REQUEST 1: Reproduce the portion of the passage on the Dodge Charger starting at "YES, A MUSCLE" and ending at "for the Durango.".

PAGE:
## Begin

YES, A MUSCLE CAR CAN HAVE FOUR DOORS; DODGE CHARGER DAYTONA SHOWS IT CAN!
Muscle Car aficionados and automotive purists may have been unhappy when Dodge resurrected the Charger as a four-door sedan instead of the two-door coupe from the 1960s and ’70s, but a little over a decade later, it seems to have worked out just fine.
The Charger in four-door form is the brand’s best-seller among coupes and sedans and actually is outselling the Durango crossover so far in 2017. Dodge reported sales of 9,230 Chargers for September to 6,207 for the Durango.
For the year to date, the Charger was holding a nearly 15,000 advantage in sales over the Durango through September.
With the Charger in four-door form, buyers who really want a Muscle Car but need transportation for the family have an easy decision.
They can have both!
As a full-size sedan, the Charger offers such family family features as a nice-sized trunk (16.5 cubic feet), room for three in the backseat (and two rear doors to give them easy access back there), and a 5-star overall safety rating from the government.
In SE or SXT trim, the Charger comes with a V6 Pentastar engine rated at 292 horsepower and 260 pound-feet of torque, which is adequate for most everyday driving situations.
Call it the Clark Kent version.
But move up to V8 power, and the Charger becomes Superman.
The 2017 Dodge Charger Daytona I recently had the opportunity to drive for a week (yes, the name is taken from the Daytona 500; a Dodge Charger Daytona was the first stock car to break 200 mph, though it was at Talladega, not Daytona) is in the middle of the Charger lineup but definitely leans toward Muscle Car. It will take a nano-second after you push the star/stop button and those deep bass exhaust notes emanate from the rear to convince you of that.
Hey! Does this thing have a HEMI?
Of course, it does!
The Charger Daytona (and R/T trim) gets a 5.7-liter HEMI V8 that sends 370 horsepower and 395 pound-feet of torque to the rear wheels via an 8-speed automatic transmission with optional Sport mode or paddle shifters for manual gear selection. (All-wheel drive is optional on SE and SXT models.)
Not enough power?
You can always opt for the 6.4-liter HEMI V8 (485 hp, 475 lb.-ft. of torque) standard in the R/T Scat Pack, Daytona 392 and SRT 392 trims or the 6.2-liter supercharged beast (707 hp/650 lb.-ft.) in the Hellcat.
Too much of a fuel eater?
Well, the 5.7L V8 in the Daytona features what Dodge calls “fuel saver technology” that turns theV8 engine into a 4-cylinder operation when cruising at highway speed or operating under light conditions. That doesn’t make the Charger a Prius hybrid, but it does make for slightly better mileage (16 miles-per-gallon city, 25 highway, and 19 combined) than you might expect.

## End

RECORD EXCERPTS:

## Begin

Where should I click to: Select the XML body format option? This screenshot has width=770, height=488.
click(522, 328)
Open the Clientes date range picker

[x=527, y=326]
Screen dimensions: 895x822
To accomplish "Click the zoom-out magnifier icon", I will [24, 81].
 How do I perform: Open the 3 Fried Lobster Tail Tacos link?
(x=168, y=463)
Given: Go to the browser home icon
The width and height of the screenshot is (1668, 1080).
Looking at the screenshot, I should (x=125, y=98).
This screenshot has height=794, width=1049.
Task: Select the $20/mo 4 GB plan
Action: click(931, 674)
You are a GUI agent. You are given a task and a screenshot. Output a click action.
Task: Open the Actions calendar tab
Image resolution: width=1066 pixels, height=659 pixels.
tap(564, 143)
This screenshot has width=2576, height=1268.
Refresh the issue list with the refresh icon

## End

REQUEST 2: Write out all of the rows above again, replacing "Screen dimensions" with "Screen size" and leaving everything else unchanged.

REPLY 1:
YES, A MUSCLE CAR CAN HAVE FOUR DOORS; DODGE CHARGER DAYTONA SHOWS IT CAN!
Muscle Car aficionados and automotive purists may have been unhappy when Dodge resurrected the Charger as a four-door sedan instead of the two-door coupe from the 1960s and ’70s, but a little over a decade later, it seems to have worked out just fine.
The Charger in four-door form is the brand’s best-seller among coupes and sedans and actually is outselling the Durango crossover so far in 2017. Dodge reported sales of 9,230 Chargers for September to 6,207 for the Durango.

REPLY 2:
Where should I click to: Select the XML body format option? This screenshot has width=770, height=488.
click(522, 328)
Open the Clientes date range picker

[x=527, y=326]
Screen size: 895x822
To accomplish "Click the zoom-out magnifier icon", I will [24, 81].
 How do I perform: Open the 3 Fried Lobster Tail Tacos link?
(x=168, y=463)
Given: Go to the browser home icon
The width and height of the screenshot is (1668, 1080).
Looking at the screenshot, I should (x=125, y=98).
This screenshot has height=794, width=1049.
Task: Select the $20/mo 4 GB plan
Action: click(931, 674)
You are a GUI agent. You are given a task and a screenshot. Output a click action.
Task: Open the Actions calendar tab
Image resolution: width=1066 pixels, height=659 pixels.
tap(564, 143)
This screenshot has width=2576, height=1268.
Refresh the issue list with the refresh icon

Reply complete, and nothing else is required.